Bagby R Michael, Ryder Andrew G, Schuller Deborah R, Marshall Margarita B
Centre for Addiction and Mental Health, 250 College St., Toronto, Ont., Canada M5T 1R8.
Am J Psychiatry. 2004 Dec;161(12):2163-77. doi: 10.1176/appi.ajp.161.12.2163.
The Hamilton Depression Rating Scale has been the gold standard for the assessment of depression for more than 40 years. Criticism of the instrument has been increasing. The authors review studies published since the last major review of this instrument in 1979 that explicitly examine the psychometric properties of the Hamilton depression scale. The authors' goal is to determine whether continued use of the Hamilton depression scale as a measure of treatment outcome is justified.
MEDLINE was searched for studies published since 1979 that examine psychometric properties of the Hamilton depression scale. Seventy studies were identified and selected, and then grouped into three categories on the basis of the major psychometric properties examined-reliability, item-response characteristics, and validity.
The Hamilton depression scale's internal reliability is adequate, but many scale items are poor contributors to the measurement of depression severity; others have poor interrater and retest reliability. For many items, the format for response options is not optimal. Content validity is poor; convergent validity and discriminant validity are adequate. The factor structure of the Hamilton depression scale is multidimensional but with poor replication across samples.

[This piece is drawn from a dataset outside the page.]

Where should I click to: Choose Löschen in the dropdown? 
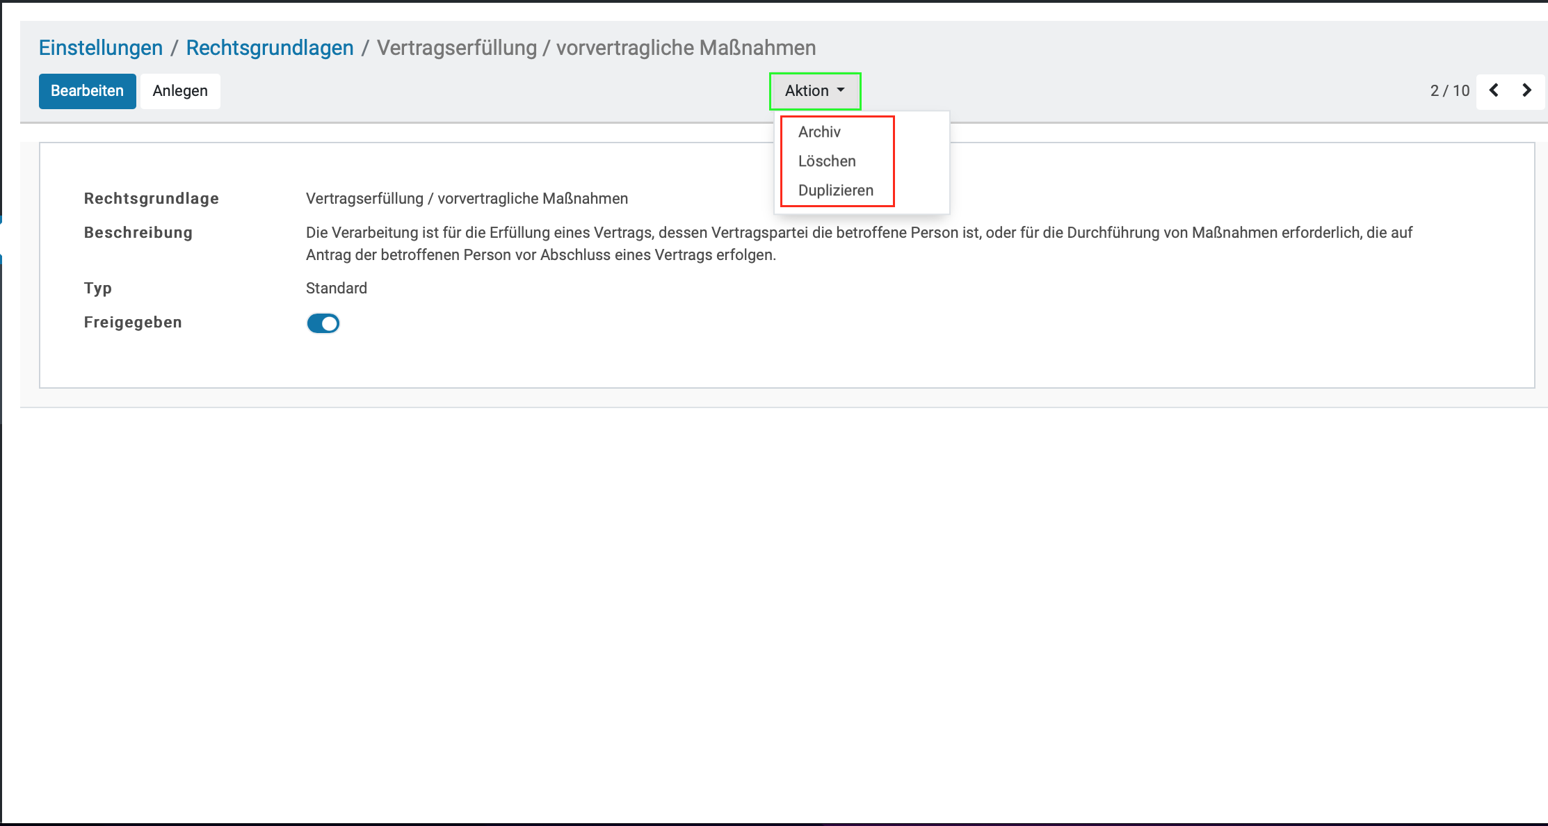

Evidence suggests that the Hamilton depression scale is psychometrically and conceptually flawed. The breadth and severity of the problems militate against efforts to revise the current instrument. After more than 40 years, it is time to embrace a new gold standard for assessment of depression.
汉密尔顿抑郁量表40多年来一直是评估抑郁症的金标准。对该工具的批评日益增多。作者回顾了自1979年对该工具进行上次重大综述以来发表的明确检验汉密尔顿抑郁量表心理测量特性的研究。作者的目标是确定继续使用汉密尔顿抑郁量表作为治疗结果的衡量指标是否合理。
检索MEDLINE中自1979年以来发表的检验汉密尔顿抑郁量表心理测量特性的研究。确定并选择了70项研究,然后根据所检验的主要心理测量特性——信度、项目反应特征和效度,将其分为三类。
汉密尔顿抑郁量表的内部信度足够,但许多量表项目对抑郁严重程度测量的贡献不大;其他项目的评分者间信度和重测信度较差。对于许多项目,反应选项的格式并非最佳。内容效度较差;聚合效度和区分效度足够。汉密尔顿抑郁量表的因子结构是多维的,但在不同样本间的重复性较差。
有证据表明,汉密尔顿抑郁量表在心理测量和概念上存在缺陷。这些问题的广度和严重性不利于对现有工具进行修订。40多年过去了,是时候采用一种新的抑郁症评估金标准了。